# I have Problem with Hertz and RPM



## catguy (Dec 1, 2017)

Hi gents,
I'm New guy here I need from you to discuss Hertz and RPM issue.

I have problem with Genset 1.5 MVA 1500 rpm 50 Hz and 400v 

The Hertz are 44 Hz or less the voltage 360v or less around 335v the RPM 1500 but when I go to increase the hertz from 44 Hz to 50 HZ the voltage go to 400v,
but the problem With RPM it run to 1778 RPM,
Why when I increase the Hz to 50 The RPM go to 1778 ? 

Can somebody help me with this issue.
thanks for help


----------



## motormonkey (Jul 10, 2016)

What's the genset make and model?
What does the data plate say about voltage, amps or watts, Hertz, rpm, etc.?
How are you measuring Hertz, RPM, voltage?
How are you adjusting Hertz, RPM, voltage?

It sounds like 1778 RPM may be the correct speed.


----------



## catguy (Dec 1, 2017)

Thanks for reply
The generator was cat3512 the alternator burn up because short circuit of two phases,I have done replace the alternator by Japanese made with same rated nameplate of 3512
Japanese made nameplate : 
Avr of that was model : MX 321- 50/60 1500/1800

Excitation values : 
380/5.0/STD 
full load 56v/3.2A 
No load 10v/0.6A

But I'm using CDVR and I did not use the AVR MX 321


----------



## catguy (Dec 1, 2017)

How are you measuring Hertz, RPM, voltage?
How are you adjusting Hertz, RPM, voltage?

EMCP2 and fluke


----------



## motormonkey (Jul 10, 2016)

It appears that there are many different types of Cat3512 generators.
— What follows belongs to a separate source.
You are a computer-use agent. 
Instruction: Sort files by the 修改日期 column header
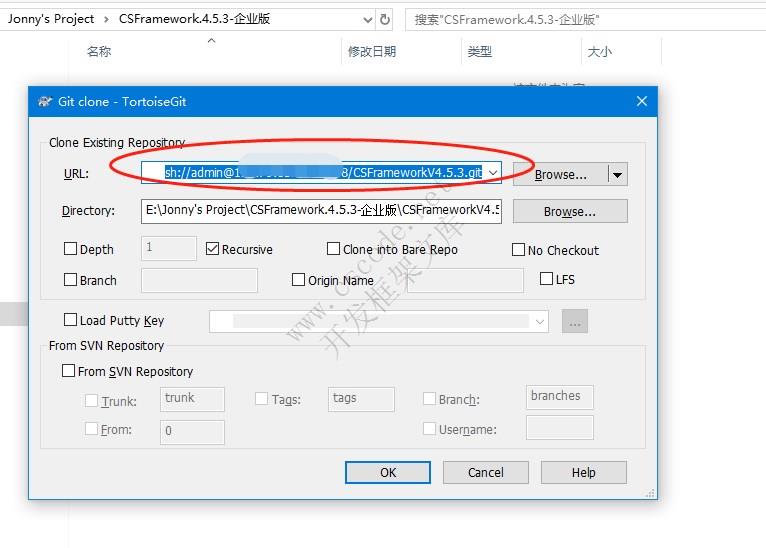(372, 51)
Different voltages, different frequencies, different power ratings. A wild guess would be that you have the incorrect alternator and/or AVR in it. I know nothing about Caterpillar generators though. Sorry, but I can't help you. Maybe someone else can help.


----------



## KRE (Nov 29, 2011)

catguy said:


> Hi gents,
> I'm New guy here I need from you to discuss Hertz and RPM issue.
> 
> I have problem with Genset 1.5 MVA 1500 rpm 50 Hz and 400v
> ...


Set the engine speed to 1500rpm an it will be 50 hertz, your set may be rated at 400 but std is 220/380 for a 50 hertz machine. sounds like your voltage regulator is adjusted wrong, so set the hertz first then set the voltage regulator next an every thing should be OK. 
What country are you in?


----------



## catguy (Dec 1, 2017)

The generator already at starting 1500 RPM but 44 Hz, by adjusting the hertz from EMCP2 Hz potentiometer it go to 50Hz and 400 v,the problem is RPM jump to 1778.

I took the CDVR and tested on another Genset was fine also the ECM generator was good both of them was good and fine.
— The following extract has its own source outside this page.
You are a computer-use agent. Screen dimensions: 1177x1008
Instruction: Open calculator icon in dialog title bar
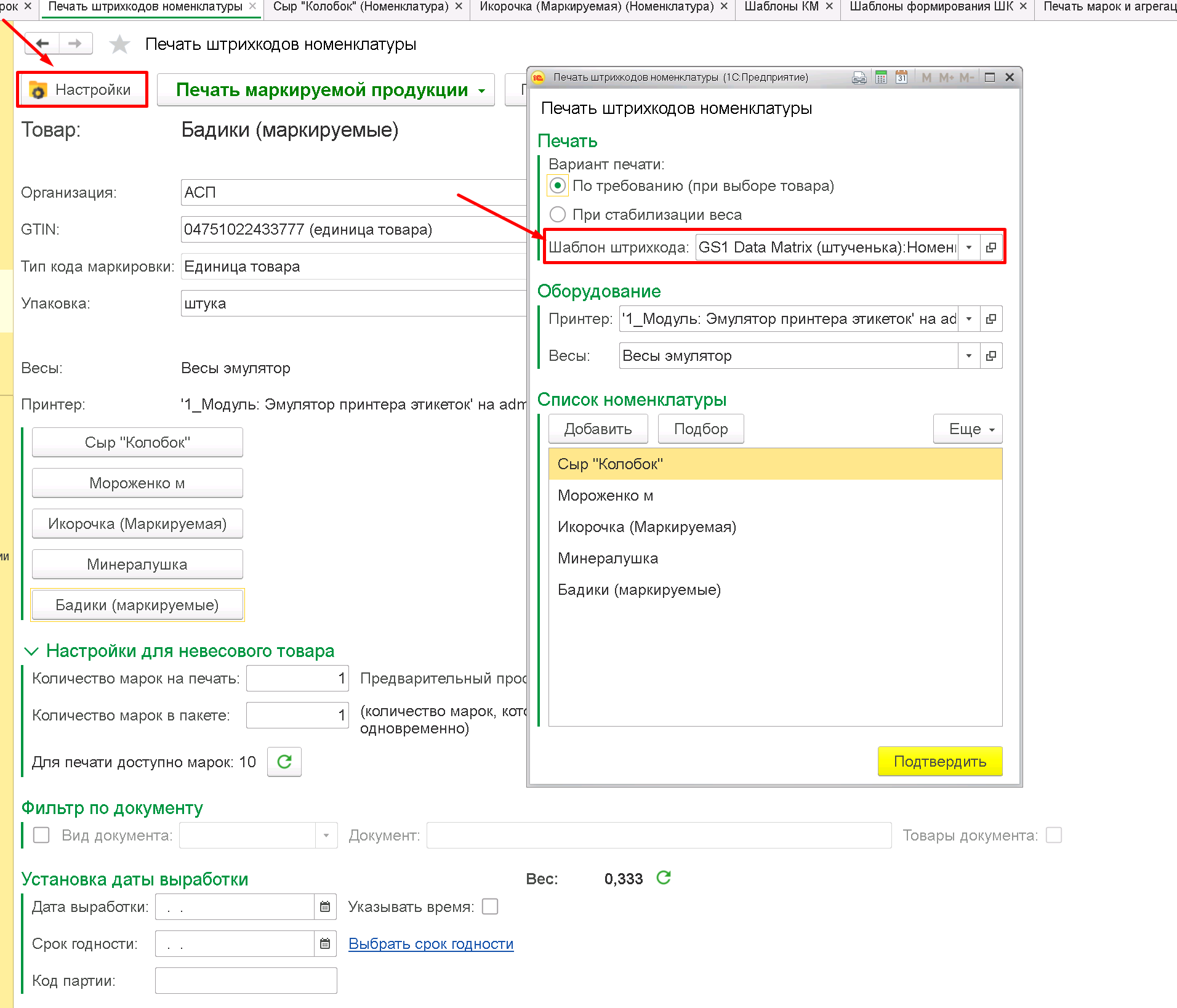coord(881,77)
Here is my problem the RPM direct proportion to HZ 
1500 RPM @44HZ


----------



## KRE (Nov 29, 2011)

catguy said:


> The generator already at starting 1500 RPM but 44 Hz, by adjusting the hertz from EMCP2 Hz potentiometer it go to 50Hz and 400 v,the problem is RPM jump to 1778.
> 
> I took the CDVR and tested on another Genset was fine also the ECM generator was good both of them was good and fine.
> 
> ...


You have a miss adjusted EMCP II as that control panel is nothing more than a large PLC with a LCD screen. You will have to dis-guard the panel reading an get the engine at 1500 RPM then program the EMCP II to read 50 hertz, this is done with the flywheel tooth count. If you know the tooth count program it in. Once the engine speed is correct you will have to adjust the MX 321 voltage pot to get the target voltage you want. With the MX 321 being there I'm guessing you have a StamFord Newage alternator which is a good unit. All you problems can be corrected in less than 5 minutes by a good gen-tech. I'd suggest if you don't know what your doing at this point hire someone who does it will be cheaper that destroying the gen-set. 
Does this unit have a Woodward 2301A, load share an speed control device or is it a stand alone black start unit only?


----------



## catguy (Dec 1, 2017)

Hi,

I found the ECM speed reading totally different comparing to the EMCP2 ... the correct reading is ECM.
Is there any one can help by discussing this matter?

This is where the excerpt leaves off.